Slightly more than one of five employers told the Kaiser Family Foundation and Health Research and Educational Trust, which co-conducted the survey, that they were very likely to raise their workers’ premium contribution this year. A smaller percentage said they were very likely to increase costs for office visits and prescription drug coverage, and offer plans with higher deductibles.

But very few firms reported they were very likely to restrict coverage eligibility or drop their health plans totally.

Employers are considering changes because the cost for their health plans rose by an average of 6.1 percent last year.

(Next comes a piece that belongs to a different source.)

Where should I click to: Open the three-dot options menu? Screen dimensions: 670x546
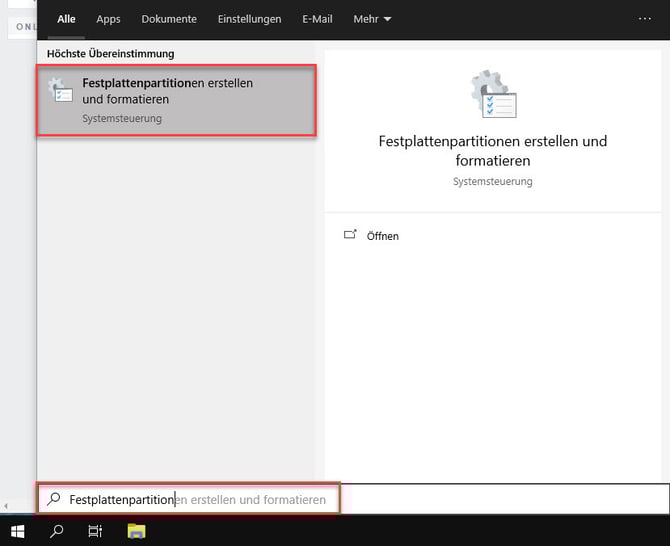click(644, 19)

The increase was lower than the 7.7 percent average hike that was recorded in 2006 and was the slowest rate of premium growth since 1999, when premiums rose on average by 5.3 percent.

But the 2007 increase is still higher than the 3.7 percent wage increase workers received and was more than double the 2.6 percent rise in overall inflation last year.

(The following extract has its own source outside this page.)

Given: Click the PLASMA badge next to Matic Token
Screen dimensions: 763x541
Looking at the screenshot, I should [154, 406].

The survey also noted that premiums for family coverage have gone up by 78 percent just since 2001, while wages have only risen by 19 percent and inflation by 17 percent since then.

“We’re seeing some moderation in health-cost increases, but premiums for family coverage now top $12,000 annually,” said Kaiser President and CEO Drew Altman in a release.

“Every year, health insurance becomes less affordable for families and businesses. Over the past six years, the amount families pay out of pocket for their share of premiums has increased by about $1,500,” Altman added.

The survey found the average premium for family coverage reached $12,106 last year, and workers paid an average of $3,281 to cover their share.

“The number of options for low-wage earners is limited, and the greatest burden of all health care costs falls to that segment of the population,” said HRET President Mary Pittman in a statement.

“Although the economy seems to be strong, between 2005 and 2006 the total number of uninsured still rose by 5 percent, including a 9 percent increase in the number of uninsured children,” said Pittman.

Other survey findings include:

  • Covered workers, on average, paid 16 percent of the premium for single coverage and 28 percent for family coverage.

  • The average general deductible for single coverage was $461 for PPOs, $401 for HMOs, $621 for POS plans and $1,729 for consumer-driven plans.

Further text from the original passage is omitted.